Where will the axe fall next?

Some of the reforms put in train by the last government have still to come into effect. We know about others already in the Employment and Welfare Benefits Bill. We are now waiting for the July budget to learn how the Government plans to save a further £12 billion. Charlie Callanan looks at the last five year’s reforms and what can be expected in future.

As we have already had five years of welfare reform, and know that further reforms are coming, this is an opportune time to review what has changed, and to outline what reforms are expected for the future.


The Conservative Party’s election manifesto promised further changes to the welfare benefits and tax credits system. Its main manifesto commitment on welfare was to reduce spending by £12bn by 2017/2018.


The government gave the headlines of its plans for the next welfare reforms in the Queen’s Speech on 27 May.


The Employment and Welfare Benefits Bill is the main plank of planned legislation affecting benefits and tax credits. The Government says that the Bill will ‘ensure that it pays to work rather than to rely on benefits; and deliver fairness to the taxpayer while continuing to provide support for those in greatest need’.


The main elements of the proposed Bill are:


A freeze on working age benefits

The main rates of most working age benefits, tax credits and child benefit will be frozen for two years from 2016/2017. But certain other benefits will not be frozen. These include those relating to the additional costs of disability (ie. Personal Independence Payment (PIP), DLA and Attendance Allowance), and statutory maternity pay, paternity pay and adoption pay. Also, the ‘triple lock’ will apply to the state pension for the duration of the parliament, ie. it will be increased each year by whichever is the higher of inflation, the increase in average earnings, or 2.5 per cent. Winter fuel payments, free bus passes, TV licenses and prescriptions will continue for pensioners.


Lowering the benefit cap

The total maximum annual amount of benefits a ‘non­working’ family can receive will be reduced to £23,000 (currently £26,000), equivalent to gross family earnings of up to £29,000. As before, it is expected that the benefit cap will not apply to certain claimants or households. This includes where the claimant, or his/her partner or a dependent child gets a disability benefit.



Removal of automatic entitlement to housing benefit for 18­-21 year olds

This cut could have potentially serious implications for thousands of young people with learning disabilities who are trying to live independently as they enter adulthood. What, if any, exemptions or protections may be introduced, especially for more vulnerable claimants (eg. those without or unable to stay in a parental home) remains to be seen.


New youth allowance for 18­-21 year olds

This will entail stronger ‘work-­related conditionality’ for young jobseekers from day one of their benefit claim. After six months claimants will be required as a condition of getting benefit to go on an apprenticeship, training or community work placement. Young people with disabilities who are not ‘mandated’ to seek work – such as those claiming Employment & Support Allowance – are not expected to be affected by these rules.

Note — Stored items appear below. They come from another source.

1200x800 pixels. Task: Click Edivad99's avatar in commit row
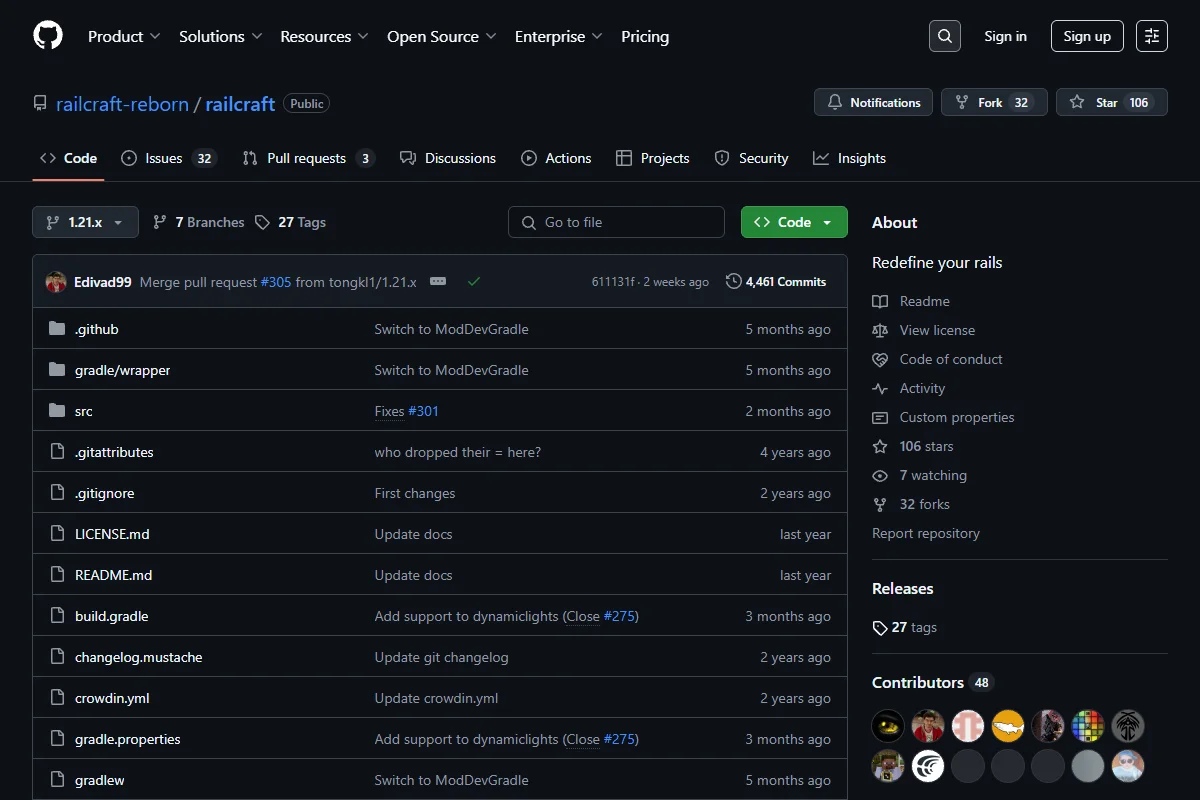[x=56, y=282]
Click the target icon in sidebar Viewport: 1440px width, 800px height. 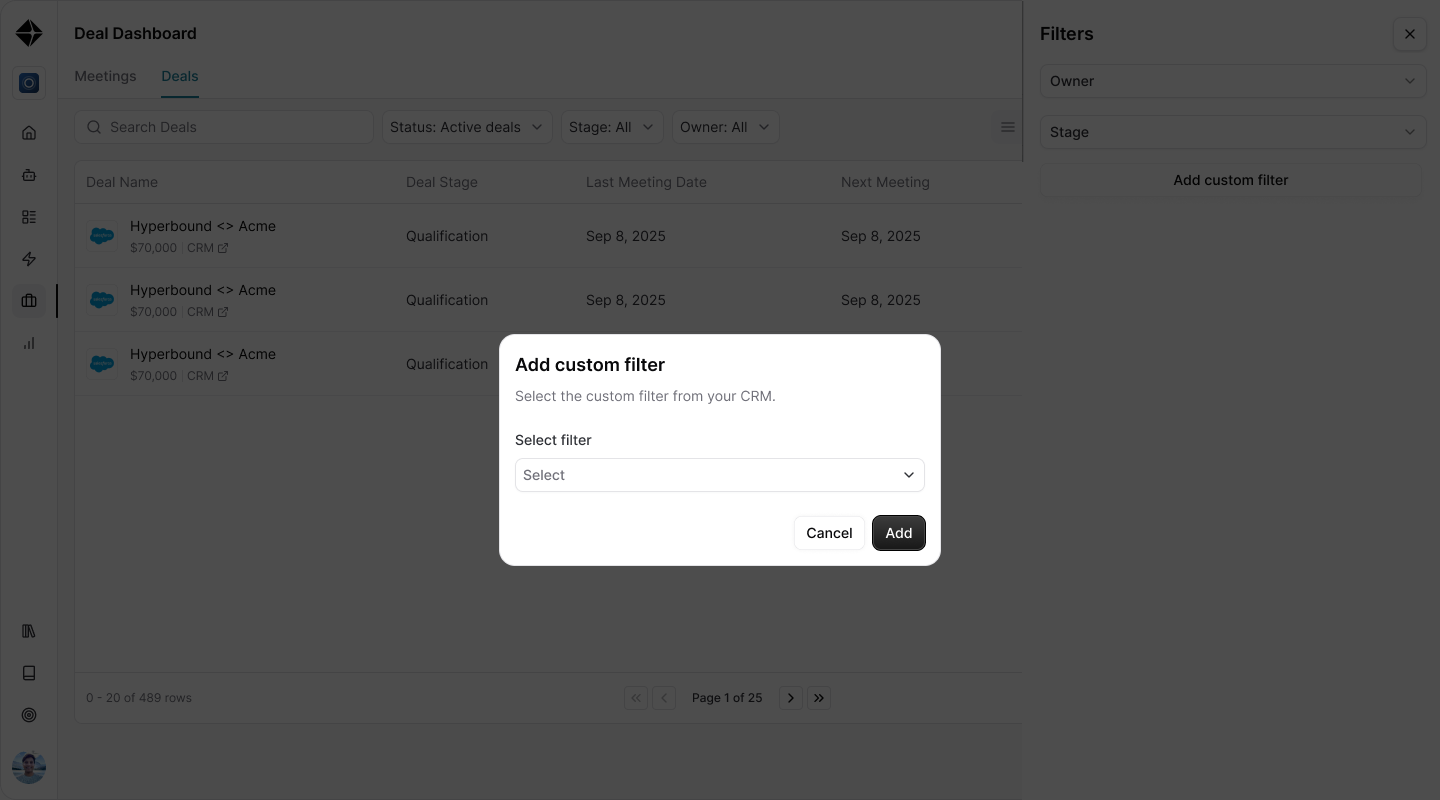pyautogui.click(x=29, y=715)
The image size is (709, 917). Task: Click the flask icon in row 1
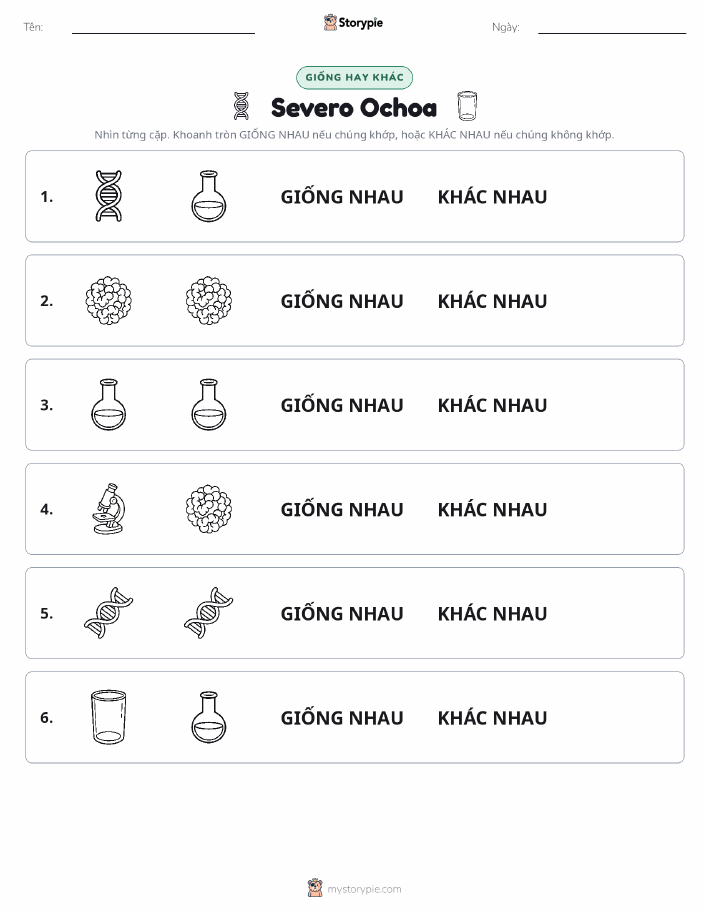coord(209,196)
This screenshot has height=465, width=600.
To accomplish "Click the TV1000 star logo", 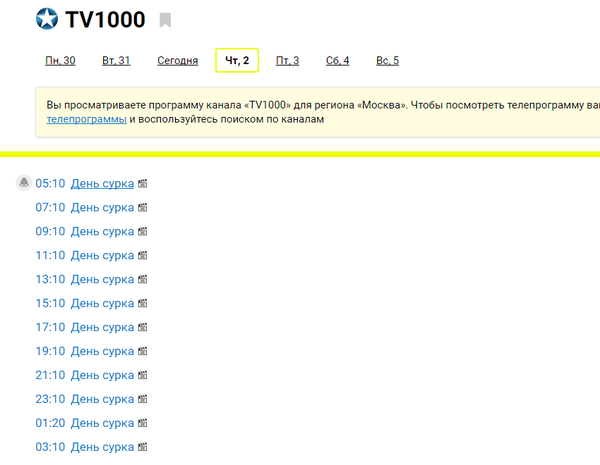I will point(46,19).
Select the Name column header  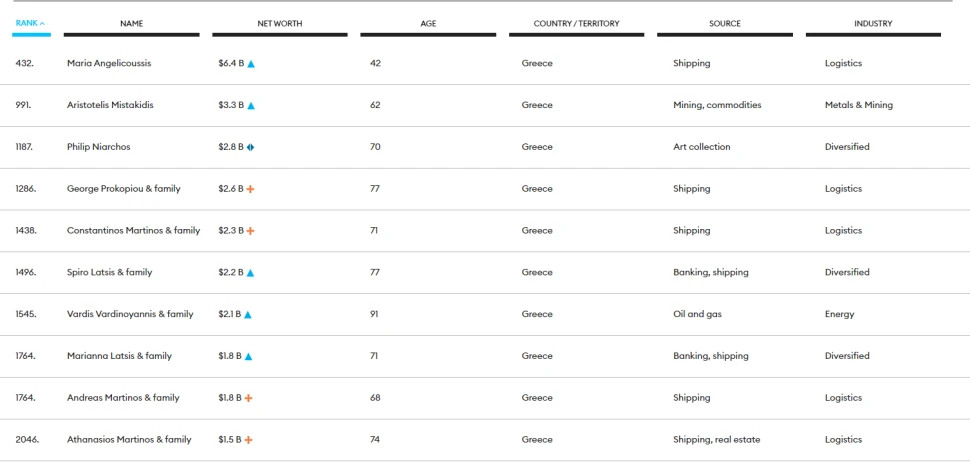point(131,24)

In some ways these proposals look minor in their scope to the welfare reforms already made by the Coalition during 2010­-2015.


Major previous and ongoing reforms

Universal Credit. This will become the main means-tested benefit for working-age claimants, whether in or out of work. It will replace all the old major means-tested benefits such as Income Support. It is currently being rolled out for certain new claimants.


Benefit Cap. This was introduced on the total amount of benefits that working age households can receive. Benefit levels were capped at £500 a week for families and single parents and £350 a week for single people.


Personal Independence Payment (PIP). This replaced Disability Living Allowance (DLA) for new claimants. All existing DLA claimants aged under 65 on 8 April 2013 will have to apply for PIP. Migration from DLA to PIP is currently being introduced across the country.


Housing benefit ‘bedroom tax’. Housing benefit awarded to council and housing association tenants who were ‘under-occupying’ properties was reduced, by 14% where a tenant is under-occupying by one bedroom, and by 25% where two or more bedrooms are unused.


Localisation of council tax support and welfare provision. Council tax benefit was replaced by a system of local support. Community care grants and crisis loans were abolished and replaced by ‘local welfare provision‘. Both schemes are provided and administered by local councils.


Mandatory revision before appeal For most benefits and tax credits the claimant must apply for a revision of a decision before they can submit an appeal to the first­ tier tribunal.


There have been various leaks in the national press about policy ideas within government about how it can achieve cuts totaling £12 billion to the welfare bill. So as well as the existing reforms yet to affect their clients, and the changes already outlined in the above-mentioned Bill, professionals will need to stay aware of any other changes affecting benefits and tax credits that may be proposed to try to achieve these massive savings.